━━━ Selected text

Sequences enter the RefSeq curation process flow by a combination of computational analysis, collaboration, and in-house curation. As illustrated in Figure 2, generation of the initial RefSeq record is dependent on identifying a representative sequence for a gene. New genes and sequence data are added to the collection by collaborators and NCBI-based analyses to mine information from UniGene, cDNA alignments, and GenBank (Box 1). Quality assessment (QA) processes are executed regularly to flag questionable data for review. This QA checks for errors and conflicts in nomenclature, sequence similarity and genomic placement, and potential cloning errors (e.g., chimeras) and leverages data from other NCBI resources including HomoloGene, Map Viewer, and GenBank related sequences.

Once sequence data are unambiguously associated with a GeneID, the data may be propagated into a RefSeq record. The completeness of the sequence information and the category of the gene (e.g., protein coding, pseudogene) determine whether a RefSeq will be made, and if so, of what type (DNA, RNA, mRNA plus protein). Reviewed RefSeq records are not made for transposable elements or those loci for which the product type is uncertain (e.g., protein coding or not). Also, a RefSeq may not be provided when the associated data are known to be incomplete. For example, if accessions for a protein-coding locus are annotated to indicate that the protein is a partial sequence, then automatic processing to provide the RefSeq transcript and protein does not occur. It should be noted, however, that the RefSeq collection does include partial transcripts and proteins that are provided by collaborating groups or when the RefSeq is based on annotated whole-genome submissions in GenBank.

━━━━━━
━━━ Entries supplied

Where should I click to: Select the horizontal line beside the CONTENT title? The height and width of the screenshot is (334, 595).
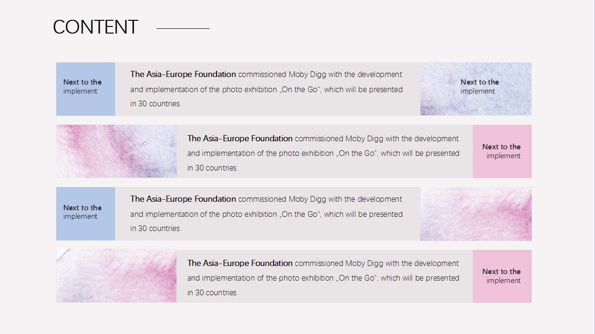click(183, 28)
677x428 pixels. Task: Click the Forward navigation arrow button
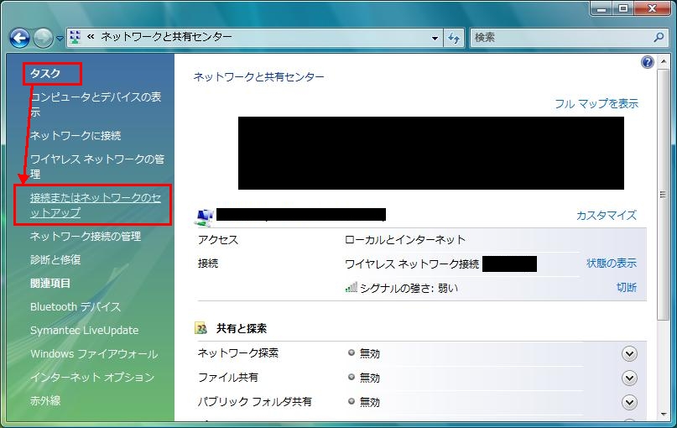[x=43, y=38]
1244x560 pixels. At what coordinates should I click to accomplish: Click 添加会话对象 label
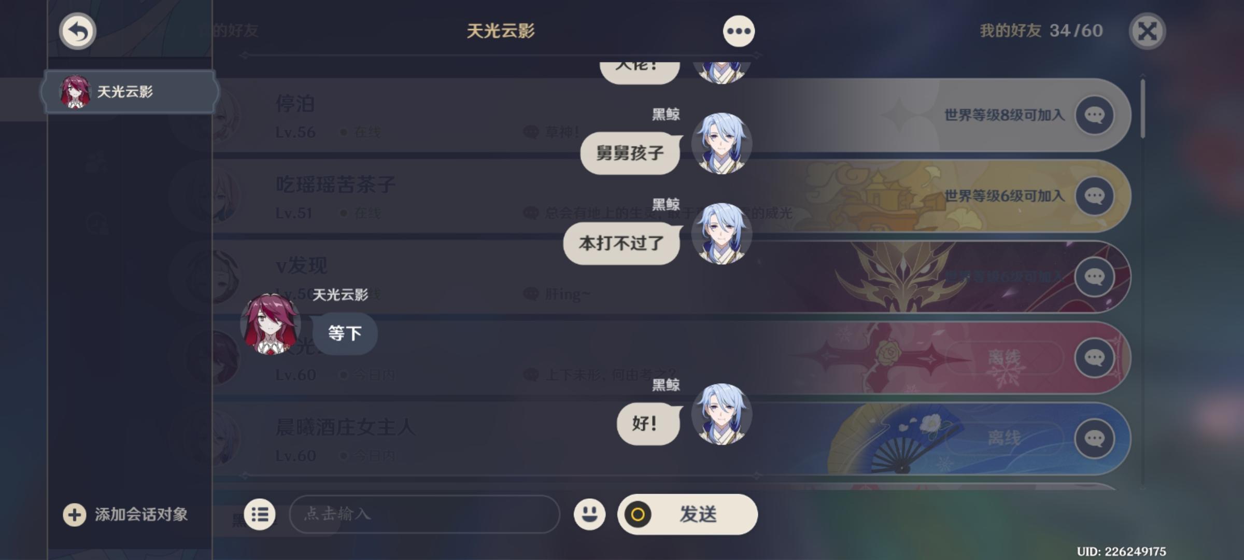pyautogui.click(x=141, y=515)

━━━━━━
━━━ Entries supplied

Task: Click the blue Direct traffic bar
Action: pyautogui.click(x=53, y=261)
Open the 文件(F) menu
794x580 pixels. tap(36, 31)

━━━━━━
━━━ Entries supplied

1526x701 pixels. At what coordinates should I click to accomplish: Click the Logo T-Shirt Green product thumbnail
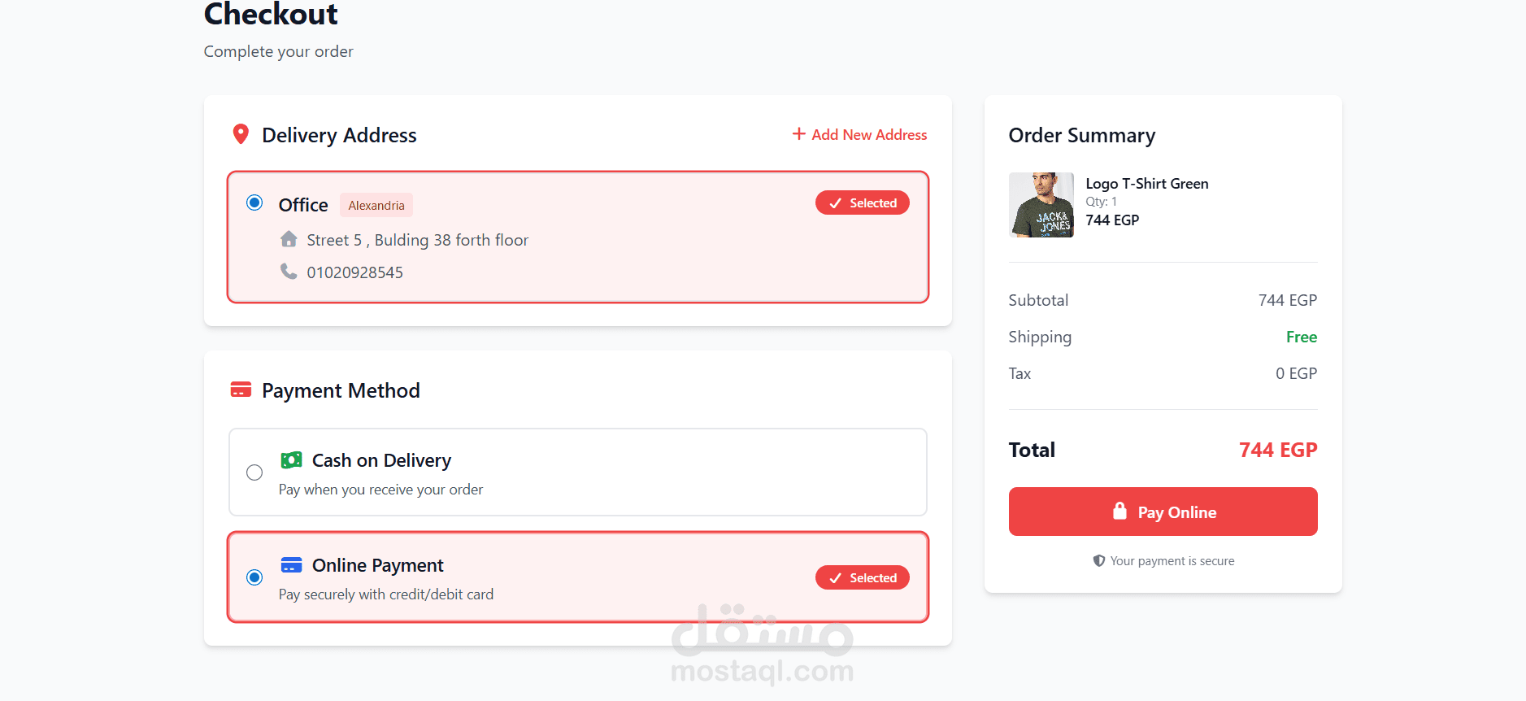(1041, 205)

━━━━━━

### Explore the material
1 – In the RefSeq curation text, which three NCBI resources does the quality assessment draw data from?
2 – Revise the RefSeq curation text starting at "Sequences enter the" and ending at "GenBank related sequences.", swapping "regularly" for "periodically".
3 – Extend the text on RefSeq curation with new material that follows its final sentence.

### Expected results
1 – HomoloGene, Map Viewer, and GenBank related sequences.

2 –
Sequences enter the RefSeq curation process flow by a combination of computational analysis, collaboration, and in-house curation. As illustrated in Figure 2, generation of the initial RefSeq record is dependent on identifying a representative sequence for a gene. New genes and sequence data are added to the collection by collaborators and NCBI-based analyses to mine information from UniGene, cDNA alignments, and GenBank (Box 1). Quality assessment (QA) processes are executed periodically to flag questionable data for review. This QA checks for errors and conflicts in nomenclature, sequence similarity and genomic placement, and potential cloning errors (e.g., chimeras) and leverages data from other NCBI resources including HomoloGene, Map Viewer, and GenBank related sequences.

3 –
RefSeq processing for non-protein-coding RNA loci uses the longest defining transcript record that has been associated with the GeneID. For non-transcribed loci (such as non-transcribed pseudogenes), the RefSeq record is often derived from a defined region of a large genomic sequence with no indication of exon substructure. Curation of these types of records is minimal because the current focus is on curation of protein-coding loci; however, these records provide an important reagent for the computational annotation pipeline and support annotation of non-protein-coding genes that might otherwise be missed or misrepresented as a predicted protein-coding gene. Other records are provided to represent larger genomic regions including gene clusters, genes requiring rearrangement to express a product (immunoglobulins and T-cell receptors), and haplotypes with known differences in gene content. These genomic region records are annotated by the curation staff, often in collaboration with scientific experts, and are not provided by automatic processing.

For protein-coding loci, an initial "seed" sequence is selected from the set of accessions associated with a given GeneID based on protein and transcript lengths. Sequences that are annotated as partial proteins are not considered. Because we have only a subset of sequence data stored for a GeneID, an automated process checks for additional sequence data that may be a more complete representative of the transcript; the selected seed sequence is used as a query sequence for automated BLAST analysis, and if a longer mRNA is identified (with an identical coding sequence), then that sequence is used to provide the RefSeq record. This stage of the process associates additional accessions with the GeneID and also includes detection of conflicts and problems, including sequence-to-locus association ambiguity and vector contamination.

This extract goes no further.